> [Your tasks]:
1. Summarize the Alexandra Töpfner profile in two sentences.
2. Reproduce the portion of the Alexandra Töpfner profile that opens with the words containing "Hungarian handball player" and closes with "Hungary national team.".

--- Begin Text section ---

Personal information
- Born: 8 February 1996 (age 29) Szekszárd, Hungary
- Nationality: Hungarian
- Height: 1.70 m (5 ft 7 in)
- Playing position: Right wing

Club information
- Current club: Debreceni VSC
- Number: 28

Youth career
- Years: Team
- 2007–2009: UKSE Szekszárd
- 2009–2011: Szekszárdi FGKC
- 2011–2012: UKSE Szekszárd
- 2012–2013: Szekszárdi FGKC
- 2013–2014: Veszprém Barabás KC

Senior clubs
- Years: Team
- 2014–2018: Mosonmagyaróvári KC SE
- 2018–2019: Kispest NKK
- 2019–2022: Alba Fehérvár KC
- 2022–2025: Debreceni VSC
- 2025–: CS Rapid București

National team
- Years: Team / Apps / (Gls)
- 2022–: Hungary / 19 / (21)

= Alexandra Töpfner =

Hungarian handball player (born 1996)

Alexandra Töpfner (born 8 February 1996) is a Hungarian handballer for Debreceni VSC and the Hungary national team.

--- End Text section ---
--- Begin Data listing ---

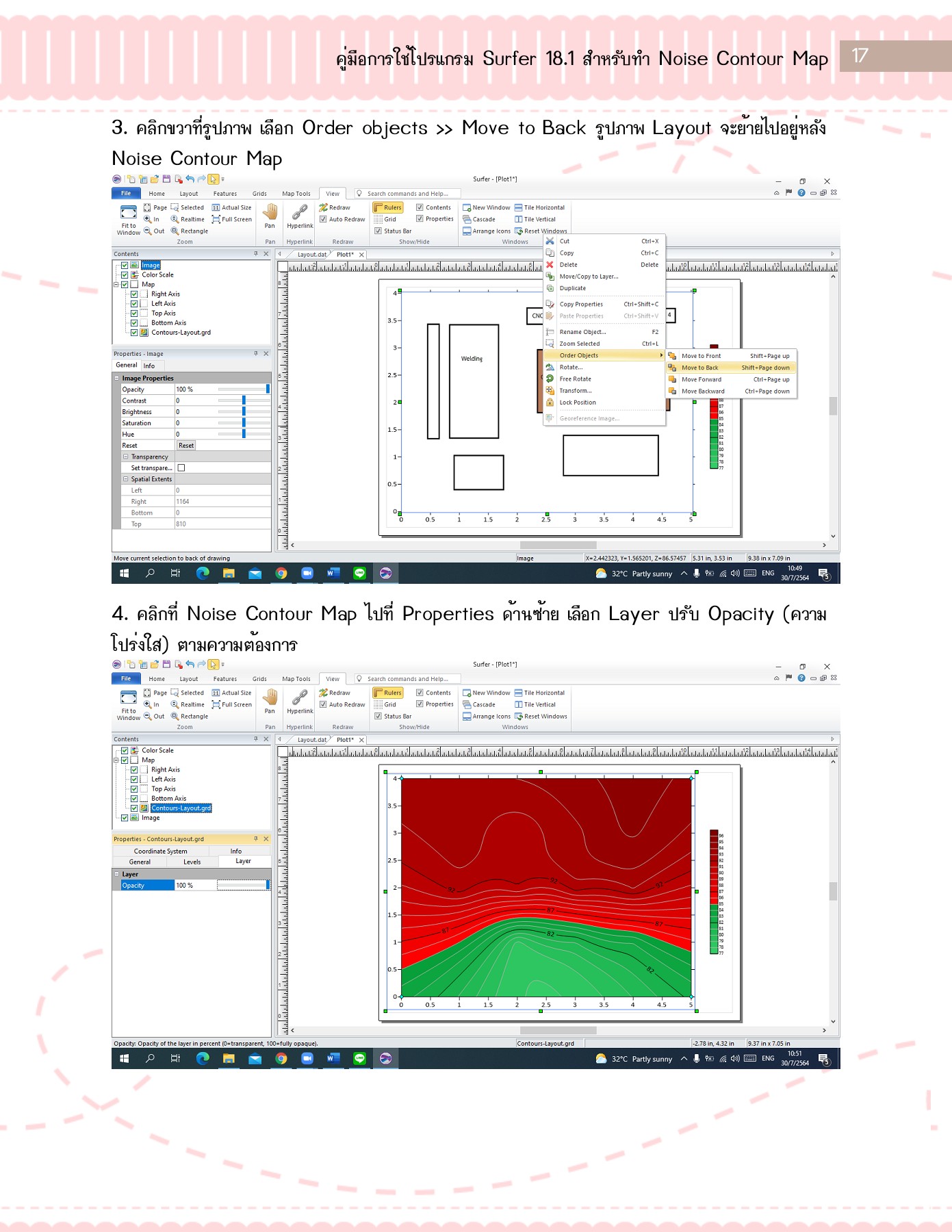Click the Transform icon in context menu
This screenshot has width=952, height=1232.
(x=550, y=391)
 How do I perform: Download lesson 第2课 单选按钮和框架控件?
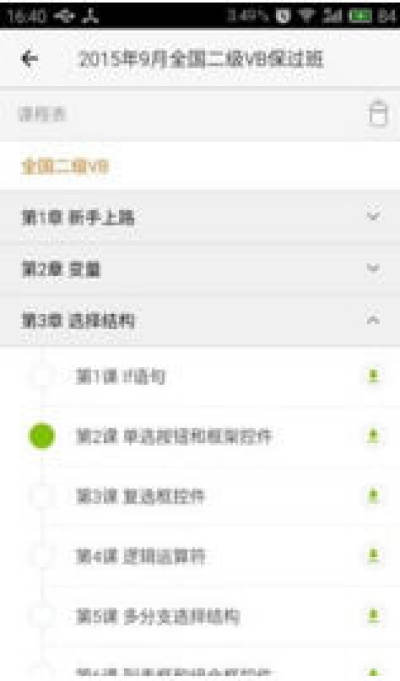tap(373, 436)
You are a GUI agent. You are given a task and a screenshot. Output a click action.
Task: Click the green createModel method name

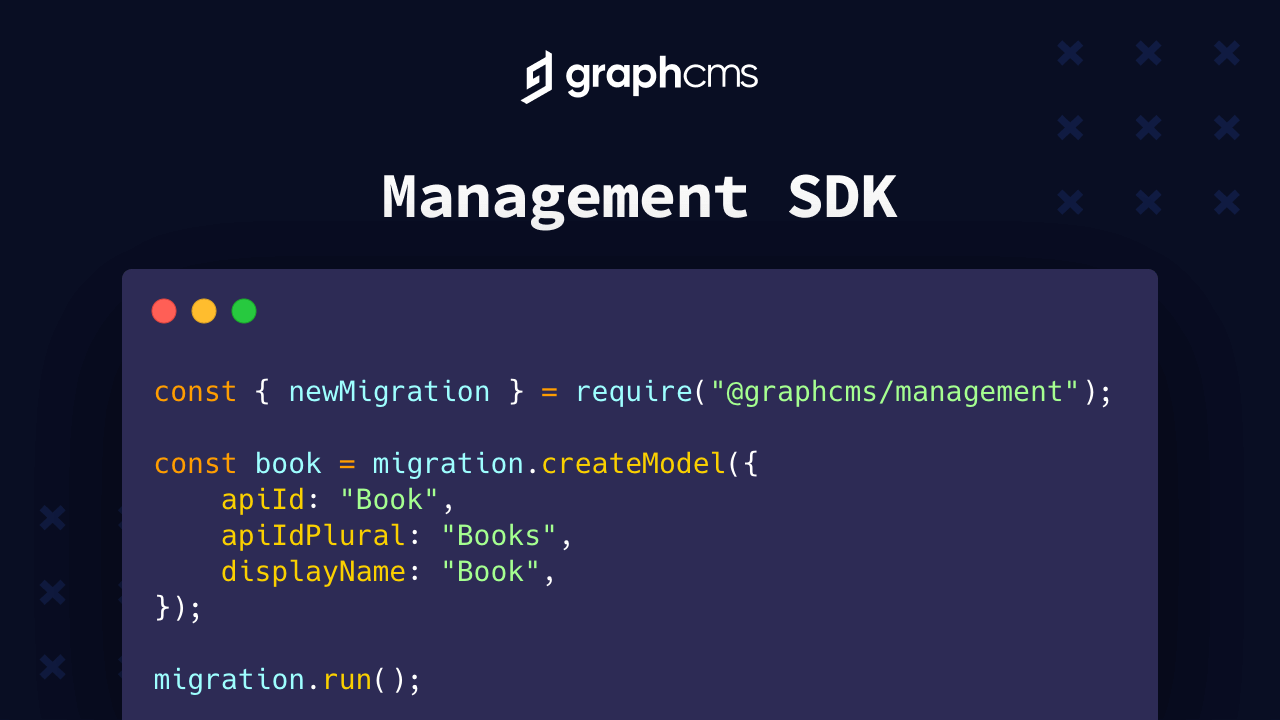(632, 463)
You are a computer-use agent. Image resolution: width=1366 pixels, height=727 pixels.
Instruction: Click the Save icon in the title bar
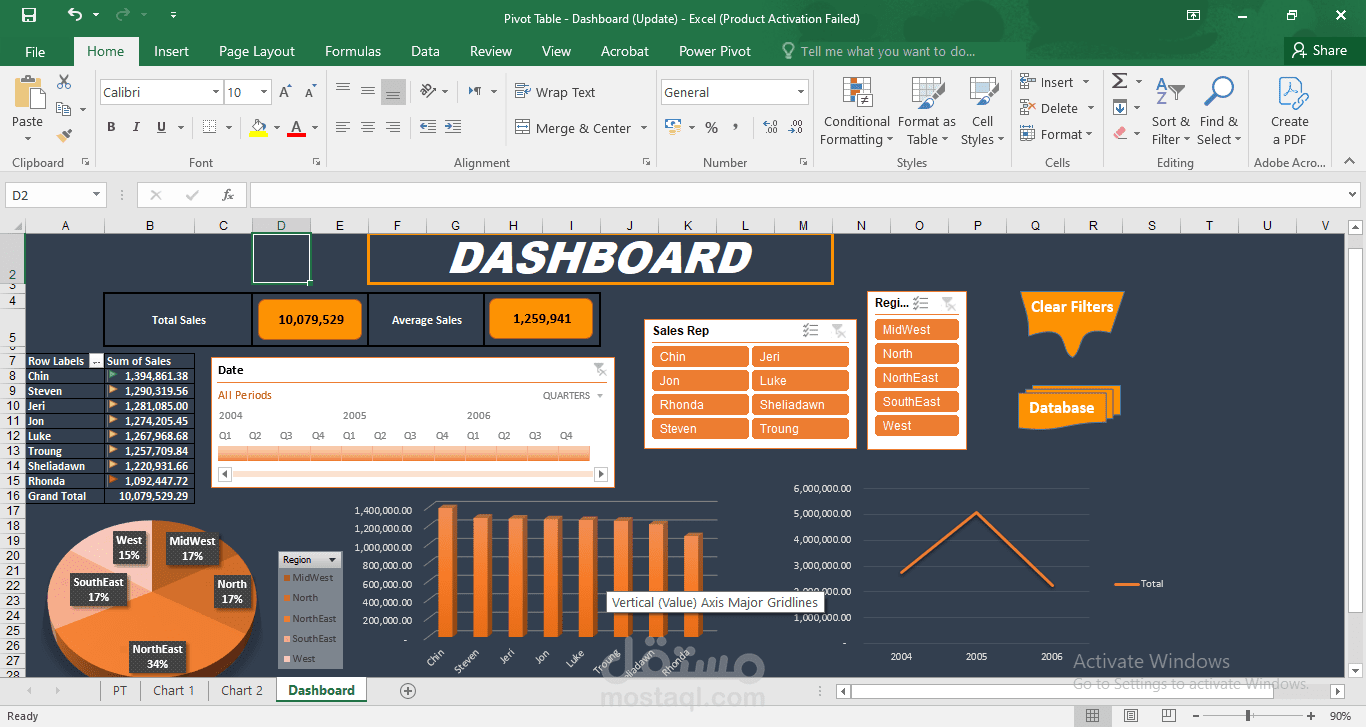pyautogui.click(x=29, y=17)
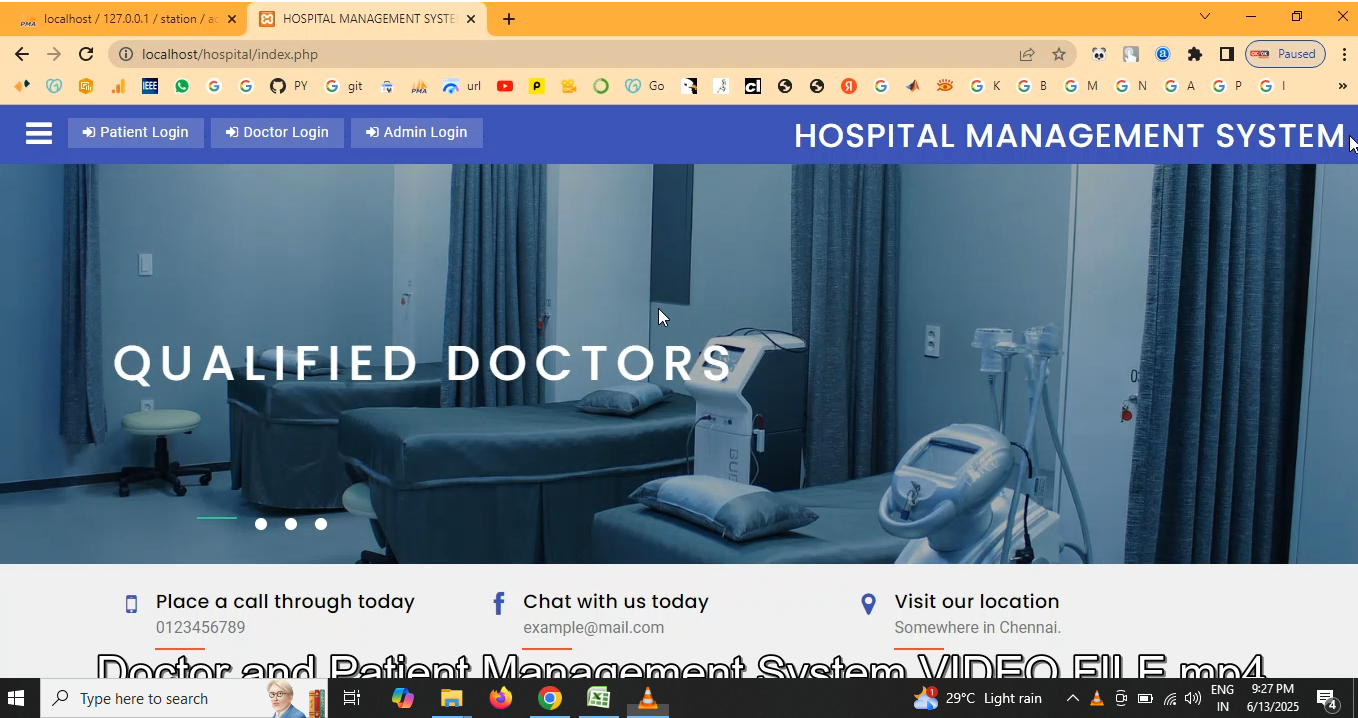Click the Admin Login button

(417, 133)

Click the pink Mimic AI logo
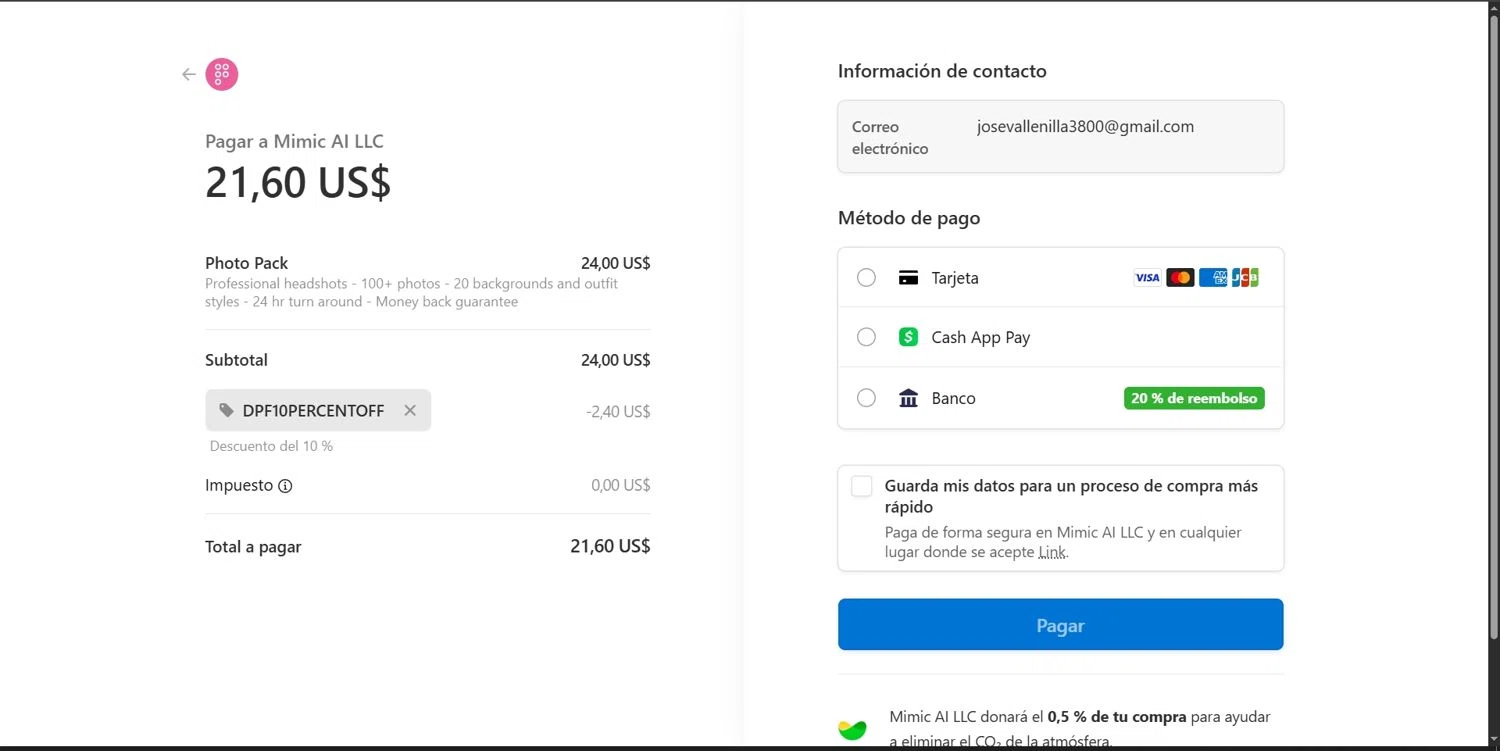coord(222,74)
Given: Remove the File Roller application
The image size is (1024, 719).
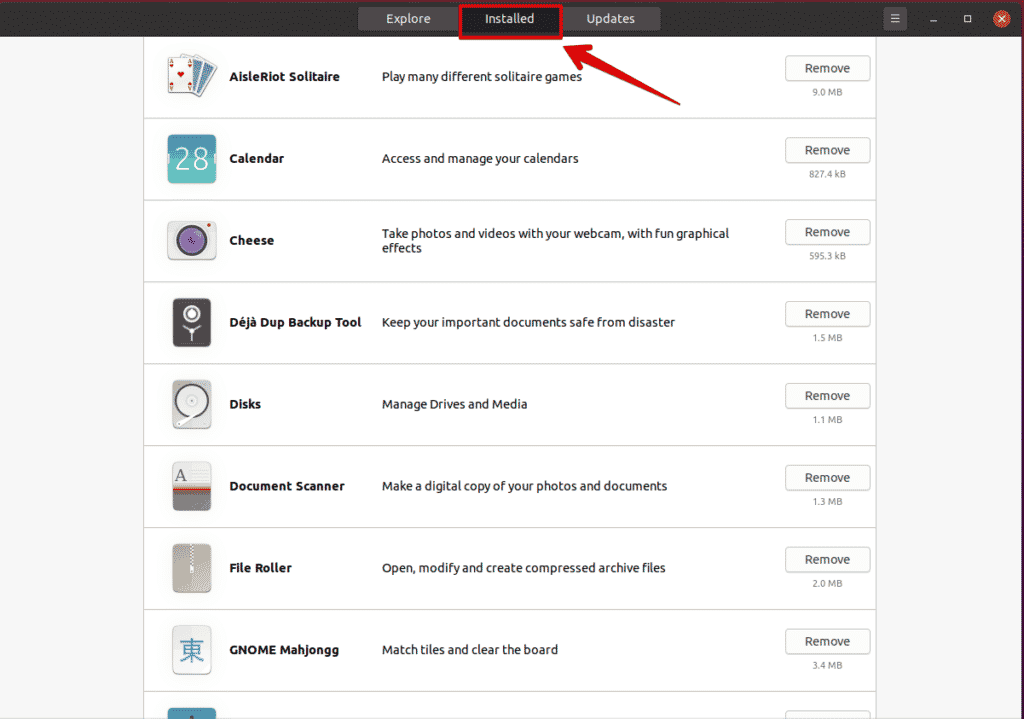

--- End Data listing ---

> [Complete answers]:
1. Alexandra Töpfner is a Hungarian handball player, born on 8 February 1996 in Szekszárd, who plays right wing. She has played for the Hungary national team since 2022, with 19 appearances and 21 goals.

2.
Hungarian handball player (born 1996)

Alexandra Töpfner (born 8 February 1996) is a Hungarian handballer for Debreceni VSC and the Hungary national team.